— ABOUT THIS EXERCISE —
Every line in the records below between the one holding "Кропивницкий (106, 2462)" and the one holding "Борисполь (215, 2471)", inclusive, is to be set down exactly; all other lines are to be left out.

— DATA FOR THE TASK —

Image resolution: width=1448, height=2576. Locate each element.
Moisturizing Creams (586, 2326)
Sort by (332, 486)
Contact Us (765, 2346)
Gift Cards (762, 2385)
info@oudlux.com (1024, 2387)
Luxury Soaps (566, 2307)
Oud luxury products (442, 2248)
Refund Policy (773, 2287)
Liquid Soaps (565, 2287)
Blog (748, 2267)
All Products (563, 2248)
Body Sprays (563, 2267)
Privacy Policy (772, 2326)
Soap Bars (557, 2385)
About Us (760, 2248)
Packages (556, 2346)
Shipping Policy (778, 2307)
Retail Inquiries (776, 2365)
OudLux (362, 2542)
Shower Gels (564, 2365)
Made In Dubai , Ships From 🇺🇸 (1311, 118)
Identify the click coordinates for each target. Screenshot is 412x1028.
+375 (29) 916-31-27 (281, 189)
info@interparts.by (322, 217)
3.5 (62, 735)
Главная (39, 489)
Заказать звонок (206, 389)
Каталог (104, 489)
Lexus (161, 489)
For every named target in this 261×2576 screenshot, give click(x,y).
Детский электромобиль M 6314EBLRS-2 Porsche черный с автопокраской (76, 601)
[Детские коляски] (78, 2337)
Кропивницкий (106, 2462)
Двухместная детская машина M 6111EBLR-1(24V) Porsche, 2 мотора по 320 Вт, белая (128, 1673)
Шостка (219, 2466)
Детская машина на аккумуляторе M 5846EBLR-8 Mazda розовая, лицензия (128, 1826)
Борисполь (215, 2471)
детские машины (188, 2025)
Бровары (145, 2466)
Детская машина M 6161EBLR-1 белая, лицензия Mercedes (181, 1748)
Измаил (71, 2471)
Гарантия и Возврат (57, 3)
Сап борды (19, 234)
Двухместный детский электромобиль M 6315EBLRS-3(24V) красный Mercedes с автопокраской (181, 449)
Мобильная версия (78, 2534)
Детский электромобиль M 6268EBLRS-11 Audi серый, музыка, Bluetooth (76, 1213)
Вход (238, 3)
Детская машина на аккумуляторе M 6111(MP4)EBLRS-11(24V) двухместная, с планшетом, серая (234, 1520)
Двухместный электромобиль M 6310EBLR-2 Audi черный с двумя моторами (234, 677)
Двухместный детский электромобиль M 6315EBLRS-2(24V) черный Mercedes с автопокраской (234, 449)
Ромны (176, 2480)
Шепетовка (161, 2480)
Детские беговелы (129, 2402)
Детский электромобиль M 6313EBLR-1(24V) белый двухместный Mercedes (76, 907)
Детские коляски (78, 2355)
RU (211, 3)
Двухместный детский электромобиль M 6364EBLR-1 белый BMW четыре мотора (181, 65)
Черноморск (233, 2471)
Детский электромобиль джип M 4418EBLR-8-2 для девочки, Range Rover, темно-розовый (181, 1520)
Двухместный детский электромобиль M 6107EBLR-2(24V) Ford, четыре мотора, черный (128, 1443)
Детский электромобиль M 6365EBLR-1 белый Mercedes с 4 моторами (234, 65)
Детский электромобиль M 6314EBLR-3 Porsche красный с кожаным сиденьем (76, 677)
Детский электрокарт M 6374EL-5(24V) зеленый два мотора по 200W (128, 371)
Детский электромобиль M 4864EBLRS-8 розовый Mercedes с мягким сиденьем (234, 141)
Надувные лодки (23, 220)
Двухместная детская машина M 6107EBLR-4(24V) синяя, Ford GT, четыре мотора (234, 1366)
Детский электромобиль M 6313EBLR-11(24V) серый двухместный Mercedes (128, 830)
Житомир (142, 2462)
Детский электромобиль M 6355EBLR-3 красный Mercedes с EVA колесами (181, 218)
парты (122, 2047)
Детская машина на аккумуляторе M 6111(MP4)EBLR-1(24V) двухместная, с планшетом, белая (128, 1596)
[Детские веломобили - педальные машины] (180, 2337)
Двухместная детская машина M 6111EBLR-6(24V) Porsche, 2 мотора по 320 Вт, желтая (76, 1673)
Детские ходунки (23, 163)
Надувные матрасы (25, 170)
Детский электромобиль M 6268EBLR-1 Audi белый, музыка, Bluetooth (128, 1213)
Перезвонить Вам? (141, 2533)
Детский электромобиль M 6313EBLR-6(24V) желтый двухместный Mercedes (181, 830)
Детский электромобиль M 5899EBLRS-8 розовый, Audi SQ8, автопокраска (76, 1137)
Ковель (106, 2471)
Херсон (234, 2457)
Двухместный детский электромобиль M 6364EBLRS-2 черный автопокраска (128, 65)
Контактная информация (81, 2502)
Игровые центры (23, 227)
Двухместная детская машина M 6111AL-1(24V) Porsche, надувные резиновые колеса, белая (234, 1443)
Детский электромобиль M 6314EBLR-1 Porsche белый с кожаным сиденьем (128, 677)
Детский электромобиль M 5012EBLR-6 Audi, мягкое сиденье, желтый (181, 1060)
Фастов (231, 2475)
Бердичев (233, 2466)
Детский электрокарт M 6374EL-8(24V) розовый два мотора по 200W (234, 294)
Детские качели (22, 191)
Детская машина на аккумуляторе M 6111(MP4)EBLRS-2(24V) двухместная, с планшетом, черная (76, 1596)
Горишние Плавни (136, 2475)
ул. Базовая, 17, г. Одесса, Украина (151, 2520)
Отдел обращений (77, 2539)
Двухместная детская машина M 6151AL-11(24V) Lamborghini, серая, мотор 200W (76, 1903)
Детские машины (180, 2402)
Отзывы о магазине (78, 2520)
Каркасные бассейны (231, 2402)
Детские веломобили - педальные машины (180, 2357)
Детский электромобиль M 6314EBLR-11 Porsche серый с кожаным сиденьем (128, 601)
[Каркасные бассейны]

— ANSWER —
Кропивницкий (106, 2462)
Двухместная детская машина M 6111EBLR-1(24V) Porsche, 2 мотора по 320 Вт, белая (128, 1673)
Шостка (219, 2466)
Детская машина на аккумуляторе M 5846EBLR-8 Mazda розовая, лицензия (128, 1826)
Борисполь (215, 2471)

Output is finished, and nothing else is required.